Hemming is perhaps most known in Peru for his best-selling ‘Conquest of the Incas’, a must-read that Mario Vargas Llosa has described as an “extraordinary book.” He has also published ‘Monuments of the Incas’ which is richly illustrated by American photographer Edward Ranney.
But Hemming’s expertise also encompasses Brazil and the Amazon, with a string of published titles — ‘Tribes of the Amazon’, ‘The Search for El Dorado’, ‘Tree of Rivers: the Story of the Amazon’, and ‘Red Gold: The Conquest of the Brazilian Indians.’
His most recent book, ‘Naturalists in Paradise: Wallace, Bates and Spruce in the Amazon’ covers the story of three young Englishmen who discovered the nature of the continent’s rainforest in the mid-nineteenth century.
Hemming’s talk — Two English Friends of Peru: Clements Markham and Richard Spruce — focuses on Sir Clements Markham, a geographer with a deep interest in Peru who made a point of learning Quechua, and Spruce, an outstanding botanist who had been collecting flora in northern Peru for two years when Markham asked him to join the mission to collect trees and seeds of the Cinchona tree, whose quinine indigenous tribes used as a cure against malaria.
“It is an excellent story, told by a maestro,” says former Peruvian Times editor Nick Asheshov, whom Hemming visited last week in the Sacred Valley, Cusco.
According to Helen Brown’s review in The Telegraph, “‘Naturalists in Paradise’ looks at a more innocent and romantic age of exploration, before the rubber trade took off. Drawing heavily on their letters and journals, Hemming charts the expeditions of Alfred Russel Wallace, widely acknowledged to be the co-discoverer of evolution with Charles Darwin; Henry Bates, who discovered protective mimicry among insects; and Richard Spruce, who transported the quinine-bearing cinchona tree to India, saving many lives from malaria.”
Hemming not only relied on the naturalists’ journals but has travelled in their steps and extensively throughout the Amazon.
A director of the Royal Geographical Society for 21 years, Hemming has been awarded the order of El Sol del Peru as well as the Grand Cross of the Order of Merit.
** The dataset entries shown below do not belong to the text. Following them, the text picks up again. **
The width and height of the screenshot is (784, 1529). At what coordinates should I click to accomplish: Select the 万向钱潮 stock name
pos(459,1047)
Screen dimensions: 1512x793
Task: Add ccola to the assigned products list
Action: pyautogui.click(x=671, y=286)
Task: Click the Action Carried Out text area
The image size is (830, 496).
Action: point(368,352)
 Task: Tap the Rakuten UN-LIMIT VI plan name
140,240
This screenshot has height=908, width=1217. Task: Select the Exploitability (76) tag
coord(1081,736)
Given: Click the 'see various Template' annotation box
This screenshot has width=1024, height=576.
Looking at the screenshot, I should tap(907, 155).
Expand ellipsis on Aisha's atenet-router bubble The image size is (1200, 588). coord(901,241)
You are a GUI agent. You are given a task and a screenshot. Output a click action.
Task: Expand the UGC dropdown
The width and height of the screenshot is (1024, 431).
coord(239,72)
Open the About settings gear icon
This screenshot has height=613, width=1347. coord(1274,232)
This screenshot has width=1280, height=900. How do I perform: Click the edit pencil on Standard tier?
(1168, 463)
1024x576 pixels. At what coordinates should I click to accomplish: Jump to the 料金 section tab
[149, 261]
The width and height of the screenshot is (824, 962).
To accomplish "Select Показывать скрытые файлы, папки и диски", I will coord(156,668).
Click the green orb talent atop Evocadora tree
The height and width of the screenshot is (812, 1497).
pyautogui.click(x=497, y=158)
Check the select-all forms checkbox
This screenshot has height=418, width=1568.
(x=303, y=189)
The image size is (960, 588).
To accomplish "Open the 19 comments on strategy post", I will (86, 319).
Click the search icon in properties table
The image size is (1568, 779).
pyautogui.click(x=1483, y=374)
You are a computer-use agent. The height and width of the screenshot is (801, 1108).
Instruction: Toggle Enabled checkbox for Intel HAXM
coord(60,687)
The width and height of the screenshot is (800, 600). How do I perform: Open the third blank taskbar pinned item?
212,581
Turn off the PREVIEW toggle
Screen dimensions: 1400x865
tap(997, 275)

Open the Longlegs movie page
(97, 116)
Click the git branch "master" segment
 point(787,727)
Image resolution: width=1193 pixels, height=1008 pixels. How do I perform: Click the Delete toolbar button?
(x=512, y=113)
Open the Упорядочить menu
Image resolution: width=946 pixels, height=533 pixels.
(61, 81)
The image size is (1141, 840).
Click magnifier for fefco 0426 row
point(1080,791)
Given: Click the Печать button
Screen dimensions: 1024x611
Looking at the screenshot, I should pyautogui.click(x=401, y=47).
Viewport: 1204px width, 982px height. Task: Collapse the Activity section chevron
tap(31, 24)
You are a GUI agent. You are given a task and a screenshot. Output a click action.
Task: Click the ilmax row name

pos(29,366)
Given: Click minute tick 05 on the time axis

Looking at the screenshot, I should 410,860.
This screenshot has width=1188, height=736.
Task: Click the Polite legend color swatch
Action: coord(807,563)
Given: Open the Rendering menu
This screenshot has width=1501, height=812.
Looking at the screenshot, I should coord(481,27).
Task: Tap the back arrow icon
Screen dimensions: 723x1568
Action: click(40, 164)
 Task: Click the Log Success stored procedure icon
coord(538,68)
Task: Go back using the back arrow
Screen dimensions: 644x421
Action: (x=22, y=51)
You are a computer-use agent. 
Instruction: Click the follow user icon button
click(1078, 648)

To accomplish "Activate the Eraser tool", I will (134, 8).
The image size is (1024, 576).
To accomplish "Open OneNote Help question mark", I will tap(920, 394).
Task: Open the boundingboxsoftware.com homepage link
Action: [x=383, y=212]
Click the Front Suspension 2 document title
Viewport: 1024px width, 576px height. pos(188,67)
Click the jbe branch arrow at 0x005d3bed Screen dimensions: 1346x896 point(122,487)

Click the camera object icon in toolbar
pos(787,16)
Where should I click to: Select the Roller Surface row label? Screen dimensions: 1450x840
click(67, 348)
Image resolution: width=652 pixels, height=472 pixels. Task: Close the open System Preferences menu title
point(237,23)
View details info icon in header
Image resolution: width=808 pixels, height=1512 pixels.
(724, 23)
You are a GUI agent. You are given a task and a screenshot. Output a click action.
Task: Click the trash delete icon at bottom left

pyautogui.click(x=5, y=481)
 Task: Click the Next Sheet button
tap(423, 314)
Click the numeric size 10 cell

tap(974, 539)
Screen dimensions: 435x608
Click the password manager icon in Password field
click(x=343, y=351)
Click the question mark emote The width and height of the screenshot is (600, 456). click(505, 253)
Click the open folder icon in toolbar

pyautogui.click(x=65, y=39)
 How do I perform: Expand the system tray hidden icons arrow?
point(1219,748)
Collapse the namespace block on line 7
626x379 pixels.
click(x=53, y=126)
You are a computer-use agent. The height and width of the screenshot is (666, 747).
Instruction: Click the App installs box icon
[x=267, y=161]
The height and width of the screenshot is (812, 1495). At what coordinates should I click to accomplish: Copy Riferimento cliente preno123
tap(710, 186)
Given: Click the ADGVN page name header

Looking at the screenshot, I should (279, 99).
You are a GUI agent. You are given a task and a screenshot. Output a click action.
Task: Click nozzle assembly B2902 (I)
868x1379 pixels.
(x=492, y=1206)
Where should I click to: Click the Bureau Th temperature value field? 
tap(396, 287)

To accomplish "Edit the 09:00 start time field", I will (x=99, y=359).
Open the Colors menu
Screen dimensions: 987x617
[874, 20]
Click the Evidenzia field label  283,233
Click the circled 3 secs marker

Hemming is in the Amazon this week to lecture on a river cruise, in the surroundings that so enraptured Spruce and the other naturalists, Wallace and Bates, more than 150 years ago.
Looking at the Amazon in today’s context, and to the vast discoveries that these naturalists made, Hemming concludes that “We have no moral right to destroy and burn the ecosystem that has the greatest number of species on the planet – and which absorbs so much carbon.”
Two English Friends of Peru: Clements Markham and Richard Spruce
- Monday, February 15, 7:30pm — Teatro Británico, Jr. Bellavista 531, Miraflores. Admittance free.
- Tuesday, February 16, 12 noon —Centro Cultural Inca Garcilaso, Jr. Ucayali 391, Lima 1. Admittance free.